In 2000, Toshiyuki Nakagaki put pieces of a slime mold into every corridor of a plastic maze. The slime mold — Physarum polycephalum — isn't many cells. It's one cell, enormous, with thousands of nuclei sharing a single continuous membrane. The pieces, once placed, merged into a single organism filling the maze. He put food at the entrance and exit. Then he waited.
Within eight hours, the organism had solved the maze. Not in the sense that it figured something out — but in the sense that its body had reorganized. The threads exploring dead ends had thinned and disappeared, starved of flow. The one connecting the two food sources had thickened into a single cord running the shortest available path.
The mechanism is almost too simple. The organism's body is a network of tubes. Cytoplasm flows through them, driven by rhythmic contractions of the tube walls — actin and myosin, the same proteins in muscle, squeezing in waves every hundred seconds or so. The physics of flow through a tube follows a rule called the Hagen-Poiseuille law: resistance drops as the fourth power of the radius. A tube twice as wide carries sixteen times as much flow. More flow, sustained, causes the tube wall to relax and widen. Less flow causes it to contract and eventually disappear.
That's the whole algorithm. There is no algorithm. Each tube widens or narrows based only on what passes through it locally, with no knowledge of what the rest of the network looks like. The shortest path between two food sources happens to carry the most flow because it offers the least resistance; it widens; it carries even more flow. The longer path is starved. No one planned this. The geometry of the problem and the physics of the tube walls do the work.
Ten years after the maze paper, Atsushi Tero put the slime mold on a thirty-centimeter agar plate laid out as a map of the Kanto region around Tokyo. Oat flakes at thirty-six city locations. Light patches blocking areas where mountains and lakes sit in the real world — the organism avoids light, so the illuminated zones acted as the geographic constraints Tokyo's rail engineers faced. The organism spread, covered everything, then pruned itself over about twenty-four hours. The final network of thick tubes was photographed and compared to the actual Tokyo rail map.
The comparison wasn't "the slime mold won." The slime mold matched.

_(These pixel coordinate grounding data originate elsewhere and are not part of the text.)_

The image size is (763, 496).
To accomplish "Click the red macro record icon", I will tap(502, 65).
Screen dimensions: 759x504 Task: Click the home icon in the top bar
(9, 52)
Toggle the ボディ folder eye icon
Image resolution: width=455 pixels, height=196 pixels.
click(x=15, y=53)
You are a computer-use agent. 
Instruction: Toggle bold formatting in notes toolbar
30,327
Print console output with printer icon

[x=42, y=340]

It landed in roughly the same region of the trade-off space between total length, travel efficiency between all city pairs, and fault tolerance if one link is cut. The actual Tokyo rail system is not mathematically optimal either — it represents decades of engineering decisions about how to balance those competing goals. The slime mold independently arrived at a similar set of balances, in a day, without any knowledge of what a rail network is.
What I keep sitting with: the Tokyo rail engineers had blueprints. They could represent the problem — cities as nodes, routes as edges, costs as numbers. They could reason about trade-offs explicitly, try solutions, revise. The slime mold had none of that. It had Hagen-Poiseuille and food. The problem was not represented anywhere inside it. And yet the solution emerged in its body.
There's a 2021 paper from the Alim lab at MIT that found something even stranger about this. When the slime mold encounters food, it releases a chemical signal that travels through the cytoplasm by the same flow that carries everything else. That signal softens tube walls, causing the organism to reorient toward the food source. And after a feeding event, the tubes that were heavily trafficked during it are physically thicker. This means the organism's history is written into its body. Not stored somewhere separate and consulted. Not encoded in a symbol that stands in for the event. The record of where food was is the current width of the tubes that led there.
The organism's memory is its body's shape. There's no separation between the store and the structure.
I don't know what to do with this exactly. It unsettles the usual picture of what problem-solving requires: a representation of the problem, a search through possible solutions, an evaluation function. The slime mold has none of that. It has a physical process that, when run in a particular environment, settles into a state that happens to be a good solution to a network design problem. The question of whether it "solved" the problem or "instantiated" it or "became" it — I don't think that question has an answer yet. The vocabulary we have was built for a different kind of solver.